(Items on locating words and elements)
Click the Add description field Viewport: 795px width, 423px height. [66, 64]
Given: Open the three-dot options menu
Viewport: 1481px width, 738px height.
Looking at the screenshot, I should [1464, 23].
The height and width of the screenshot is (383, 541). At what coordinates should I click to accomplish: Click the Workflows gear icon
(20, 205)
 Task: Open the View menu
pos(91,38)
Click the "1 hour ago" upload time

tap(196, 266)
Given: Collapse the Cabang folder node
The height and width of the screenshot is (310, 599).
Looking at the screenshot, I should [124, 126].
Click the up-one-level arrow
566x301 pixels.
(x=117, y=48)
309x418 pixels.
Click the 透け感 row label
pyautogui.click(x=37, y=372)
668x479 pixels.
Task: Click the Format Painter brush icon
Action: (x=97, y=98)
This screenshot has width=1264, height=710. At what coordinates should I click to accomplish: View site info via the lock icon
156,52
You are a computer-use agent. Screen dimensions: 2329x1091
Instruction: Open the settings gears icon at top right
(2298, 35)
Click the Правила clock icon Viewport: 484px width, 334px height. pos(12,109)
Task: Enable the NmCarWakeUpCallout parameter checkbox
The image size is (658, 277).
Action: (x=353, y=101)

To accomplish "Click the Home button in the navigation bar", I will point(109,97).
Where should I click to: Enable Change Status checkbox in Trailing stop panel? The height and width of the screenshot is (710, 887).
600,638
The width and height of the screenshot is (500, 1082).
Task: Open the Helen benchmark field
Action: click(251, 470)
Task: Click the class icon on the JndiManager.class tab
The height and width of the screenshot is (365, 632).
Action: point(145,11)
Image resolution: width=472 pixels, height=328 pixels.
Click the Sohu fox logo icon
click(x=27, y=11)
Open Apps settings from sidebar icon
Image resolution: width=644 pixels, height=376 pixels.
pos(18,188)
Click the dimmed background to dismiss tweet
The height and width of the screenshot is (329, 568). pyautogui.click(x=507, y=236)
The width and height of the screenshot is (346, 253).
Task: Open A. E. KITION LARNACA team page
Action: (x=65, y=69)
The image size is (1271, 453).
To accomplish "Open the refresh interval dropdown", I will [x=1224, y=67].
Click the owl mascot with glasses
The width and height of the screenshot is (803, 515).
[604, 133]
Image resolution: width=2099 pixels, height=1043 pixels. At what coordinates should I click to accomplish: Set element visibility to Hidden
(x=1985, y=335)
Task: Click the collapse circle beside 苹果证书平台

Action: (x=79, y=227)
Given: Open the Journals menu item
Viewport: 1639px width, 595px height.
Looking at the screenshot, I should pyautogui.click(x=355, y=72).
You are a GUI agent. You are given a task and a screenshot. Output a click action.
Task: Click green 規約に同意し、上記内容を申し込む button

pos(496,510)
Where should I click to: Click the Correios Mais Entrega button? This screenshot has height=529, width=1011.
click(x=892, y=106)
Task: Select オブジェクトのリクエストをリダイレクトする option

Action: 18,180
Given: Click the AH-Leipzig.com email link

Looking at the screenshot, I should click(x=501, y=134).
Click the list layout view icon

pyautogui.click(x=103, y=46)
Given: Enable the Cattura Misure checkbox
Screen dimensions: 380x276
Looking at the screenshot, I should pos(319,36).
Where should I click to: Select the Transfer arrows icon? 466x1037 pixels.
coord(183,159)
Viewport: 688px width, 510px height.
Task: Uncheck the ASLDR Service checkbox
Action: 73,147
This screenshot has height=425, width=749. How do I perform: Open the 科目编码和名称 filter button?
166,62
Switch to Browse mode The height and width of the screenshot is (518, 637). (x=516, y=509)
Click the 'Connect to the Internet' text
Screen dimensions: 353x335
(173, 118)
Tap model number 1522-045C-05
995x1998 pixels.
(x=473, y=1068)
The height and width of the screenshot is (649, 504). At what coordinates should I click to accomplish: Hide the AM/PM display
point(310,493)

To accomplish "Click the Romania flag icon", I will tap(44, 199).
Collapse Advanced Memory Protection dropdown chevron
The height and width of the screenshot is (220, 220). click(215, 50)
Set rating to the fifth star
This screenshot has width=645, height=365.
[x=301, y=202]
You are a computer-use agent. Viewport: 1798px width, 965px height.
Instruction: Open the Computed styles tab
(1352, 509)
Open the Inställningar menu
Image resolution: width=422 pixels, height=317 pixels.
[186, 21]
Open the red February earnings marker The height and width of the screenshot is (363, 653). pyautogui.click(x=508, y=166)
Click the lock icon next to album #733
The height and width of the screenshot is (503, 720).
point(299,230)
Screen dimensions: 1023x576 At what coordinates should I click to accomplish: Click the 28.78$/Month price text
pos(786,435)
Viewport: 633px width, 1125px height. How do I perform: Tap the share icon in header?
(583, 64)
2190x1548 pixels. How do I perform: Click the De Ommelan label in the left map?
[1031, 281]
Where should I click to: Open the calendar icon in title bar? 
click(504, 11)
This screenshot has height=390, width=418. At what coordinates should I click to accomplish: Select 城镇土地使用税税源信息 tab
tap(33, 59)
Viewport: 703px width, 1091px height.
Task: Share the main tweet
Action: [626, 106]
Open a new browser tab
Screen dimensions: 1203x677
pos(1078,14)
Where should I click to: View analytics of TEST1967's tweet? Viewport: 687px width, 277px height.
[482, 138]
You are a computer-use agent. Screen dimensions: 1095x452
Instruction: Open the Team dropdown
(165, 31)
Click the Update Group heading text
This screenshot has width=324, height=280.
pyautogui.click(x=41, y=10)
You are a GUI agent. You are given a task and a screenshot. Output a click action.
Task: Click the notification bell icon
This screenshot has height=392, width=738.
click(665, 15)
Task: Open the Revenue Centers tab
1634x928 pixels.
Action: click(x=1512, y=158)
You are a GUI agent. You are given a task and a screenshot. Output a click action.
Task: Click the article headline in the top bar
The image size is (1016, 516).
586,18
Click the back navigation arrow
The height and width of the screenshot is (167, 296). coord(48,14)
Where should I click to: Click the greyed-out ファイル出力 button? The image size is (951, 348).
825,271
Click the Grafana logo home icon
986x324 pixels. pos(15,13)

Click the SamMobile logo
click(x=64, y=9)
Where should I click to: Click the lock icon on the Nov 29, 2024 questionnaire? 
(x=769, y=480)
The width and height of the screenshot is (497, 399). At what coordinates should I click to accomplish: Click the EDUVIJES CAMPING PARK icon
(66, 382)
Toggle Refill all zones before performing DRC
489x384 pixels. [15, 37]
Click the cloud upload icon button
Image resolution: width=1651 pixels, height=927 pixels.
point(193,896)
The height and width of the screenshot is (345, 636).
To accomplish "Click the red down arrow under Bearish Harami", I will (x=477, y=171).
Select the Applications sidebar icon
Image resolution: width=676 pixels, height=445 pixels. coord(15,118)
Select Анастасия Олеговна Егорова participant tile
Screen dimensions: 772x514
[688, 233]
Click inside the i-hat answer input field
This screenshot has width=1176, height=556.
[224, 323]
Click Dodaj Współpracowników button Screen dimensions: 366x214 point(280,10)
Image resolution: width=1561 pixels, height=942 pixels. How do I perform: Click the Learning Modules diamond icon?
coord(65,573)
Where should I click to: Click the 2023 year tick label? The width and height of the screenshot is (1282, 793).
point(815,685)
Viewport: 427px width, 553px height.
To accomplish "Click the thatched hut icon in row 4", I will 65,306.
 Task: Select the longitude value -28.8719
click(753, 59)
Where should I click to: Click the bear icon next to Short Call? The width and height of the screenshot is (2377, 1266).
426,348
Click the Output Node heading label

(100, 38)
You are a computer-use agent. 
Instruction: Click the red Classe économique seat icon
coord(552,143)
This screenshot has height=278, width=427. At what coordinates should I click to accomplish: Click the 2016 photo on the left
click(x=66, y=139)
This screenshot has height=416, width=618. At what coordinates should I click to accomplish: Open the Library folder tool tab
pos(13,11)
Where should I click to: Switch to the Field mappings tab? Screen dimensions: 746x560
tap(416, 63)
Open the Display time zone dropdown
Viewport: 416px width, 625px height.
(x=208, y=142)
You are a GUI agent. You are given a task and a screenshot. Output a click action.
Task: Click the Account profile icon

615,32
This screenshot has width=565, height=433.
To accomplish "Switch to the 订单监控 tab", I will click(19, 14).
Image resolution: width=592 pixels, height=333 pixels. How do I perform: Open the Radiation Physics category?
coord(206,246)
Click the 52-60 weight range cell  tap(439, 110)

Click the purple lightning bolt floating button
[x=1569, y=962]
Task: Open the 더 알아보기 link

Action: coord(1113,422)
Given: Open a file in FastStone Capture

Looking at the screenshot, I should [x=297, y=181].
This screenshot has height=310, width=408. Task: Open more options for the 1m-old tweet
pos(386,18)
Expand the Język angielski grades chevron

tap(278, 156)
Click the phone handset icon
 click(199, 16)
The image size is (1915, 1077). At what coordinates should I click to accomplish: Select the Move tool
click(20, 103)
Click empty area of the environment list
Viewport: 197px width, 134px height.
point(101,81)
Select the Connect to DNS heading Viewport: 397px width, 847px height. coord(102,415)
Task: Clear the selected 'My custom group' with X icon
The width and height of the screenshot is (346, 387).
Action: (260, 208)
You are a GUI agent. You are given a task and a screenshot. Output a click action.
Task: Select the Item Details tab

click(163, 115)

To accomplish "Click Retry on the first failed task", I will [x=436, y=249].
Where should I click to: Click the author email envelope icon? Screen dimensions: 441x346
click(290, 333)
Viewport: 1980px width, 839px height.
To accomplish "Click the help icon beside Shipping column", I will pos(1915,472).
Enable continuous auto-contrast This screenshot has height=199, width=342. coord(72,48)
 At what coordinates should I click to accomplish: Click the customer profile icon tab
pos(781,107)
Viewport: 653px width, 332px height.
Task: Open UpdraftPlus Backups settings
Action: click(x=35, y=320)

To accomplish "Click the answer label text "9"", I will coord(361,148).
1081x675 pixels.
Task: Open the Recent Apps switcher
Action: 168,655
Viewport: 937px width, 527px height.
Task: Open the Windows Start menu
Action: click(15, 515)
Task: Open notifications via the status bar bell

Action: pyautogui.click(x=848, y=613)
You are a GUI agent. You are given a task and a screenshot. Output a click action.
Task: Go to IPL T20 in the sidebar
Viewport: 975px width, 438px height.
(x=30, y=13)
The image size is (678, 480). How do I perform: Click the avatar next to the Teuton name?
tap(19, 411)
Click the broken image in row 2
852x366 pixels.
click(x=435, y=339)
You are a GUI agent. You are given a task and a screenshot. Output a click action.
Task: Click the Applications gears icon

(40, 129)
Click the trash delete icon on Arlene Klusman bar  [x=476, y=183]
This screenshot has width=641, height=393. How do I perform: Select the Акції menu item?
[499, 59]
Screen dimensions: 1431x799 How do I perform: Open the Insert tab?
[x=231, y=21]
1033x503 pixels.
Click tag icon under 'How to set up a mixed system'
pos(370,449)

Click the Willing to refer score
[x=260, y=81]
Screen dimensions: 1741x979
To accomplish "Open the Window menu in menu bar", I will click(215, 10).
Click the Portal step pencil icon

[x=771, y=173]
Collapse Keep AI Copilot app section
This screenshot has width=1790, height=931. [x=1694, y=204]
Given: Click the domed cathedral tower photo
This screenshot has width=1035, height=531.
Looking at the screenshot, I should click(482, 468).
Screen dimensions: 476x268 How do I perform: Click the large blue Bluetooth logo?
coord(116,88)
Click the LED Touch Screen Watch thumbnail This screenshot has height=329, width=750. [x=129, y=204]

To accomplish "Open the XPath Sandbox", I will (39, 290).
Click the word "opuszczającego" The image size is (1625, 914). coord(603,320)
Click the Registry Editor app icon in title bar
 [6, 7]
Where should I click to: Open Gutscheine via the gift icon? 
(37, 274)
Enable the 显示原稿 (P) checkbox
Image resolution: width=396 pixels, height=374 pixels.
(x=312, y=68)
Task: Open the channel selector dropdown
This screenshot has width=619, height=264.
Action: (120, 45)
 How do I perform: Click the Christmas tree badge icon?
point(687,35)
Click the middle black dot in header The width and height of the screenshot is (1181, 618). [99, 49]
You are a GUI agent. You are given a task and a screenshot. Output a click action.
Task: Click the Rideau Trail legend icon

◆ YOUR TASK: Rewrite the items from the line containing "1033x503 pixels." down to the line containing "[x=771, y=173]", replacing "pencil icon" with "edit icon" and leaving everything else unchanged.

◆ SOLUTION TO THE EXERCISE:
1033x503 pixels.
Click tag icon under 'How to set up a mixed system'
pos(370,449)

Click the Willing to refer score
[x=260, y=81]
Screen dimensions: 1741x979
To accomplish "Open the Window menu in menu bar", I will click(215, 10).
Click the Portal step edit icon

[x=771, y=173]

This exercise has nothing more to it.